第42回日本磁気共鳴医学会大会

講演情報

一般演題

肝臓-MRE

肝臓-MRE

2014年9月18日(木) 11:30 〜 12:00 第3会場 (3F 源氏の間南)

座長:伊東克能(川崎医科大学 放射線医学(画像診断1))

[O-1-049] 膵MR elastographyの試み

伊東洋平1, 竹原康雄1, 川瀬俊浩2, 寺嶋健一3, 大石直樹1, 大川賀久2, 廣瀬裕子1, 牛尾貴輔1, 平井雪1, 兵頭直子1, 芳澤暢子1, 山下修平1, 那須初子1, 春日井俊史2, 廣岡芳樹4, 阪原晴海1 (1.浜松医科大学医学部 放射線医学講座, 2.中東遠総合医療センター, 3.GEヘルスケアジャパン, 4.名古屋大学医学部附属病院 光学医療診療部)

【背景】MR elastography(MRE)は超音波elastographyに比して臓器全体の計測画像が得られること、肥満患者でも可能であることなどの利点がある。これまで非侵襲的な肝臓の線維化の定量などに応用されてきたが、膵臓への応用はまだなされていない。
【目的】正常ボランティアの膵弾性率を3.0T MR装置で計測する。
【方法】対象は症状が無く、検診データ、膵MRIで異常を認めない健常者7名(男性5名、女性2名、26~54歳)。3.0TMR装置に32ch body coilを使用。外部加振装置は右胸郭下部に装着、外部加振周波数60Hz、MSG周波数80Hz、振幅(%)を30,50,70、2D spin echo法EPI, TR/TE=1000/59ms, Matrix 64×64, FOV 42cm, slice thickness 8-10mm, RBW 250kHz. 膵頭部・体部・尾部を含むように4スライスを撮影し、肝右葉、膵頭部、体部、尾部の4カ所の弾性率を計測した。
【結果】振幅30,50,70の結果の平均では、膵実質の弾性率は1874±52 (mean±SE) Paであり、肝臓の弾性率2268±47 Paに比べて低かった。

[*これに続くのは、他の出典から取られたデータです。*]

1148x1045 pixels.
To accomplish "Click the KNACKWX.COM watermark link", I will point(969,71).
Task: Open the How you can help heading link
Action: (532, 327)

部位ごとの計測値は、膵頭部1983±96Pa、膵体部1841±87、尾部1803±86Paであり、膵頭部から尾部にかけて弾性率が低くなる傾向があった。
【考察】振幅30, 50, 70それぞれの結果を見比べると、70での測定のほうが 30,50の結果に比べて膵体部、尾部の弾性率のSDが小さかった。通常MREでは、深部では振動の伝搬が減衰するため、より高い振幅が必要と思われた。膵尾部の観察には高い振幅が適している可能性がある。また、今回の結果は正常膵の弾性率は正常肝実質に比べて低く出ており、既存の発表と一致した。
【まとめ】MREにて膵の弾性率は計測可能であり、正常膵の弾性率は正常肝実質よりも低い。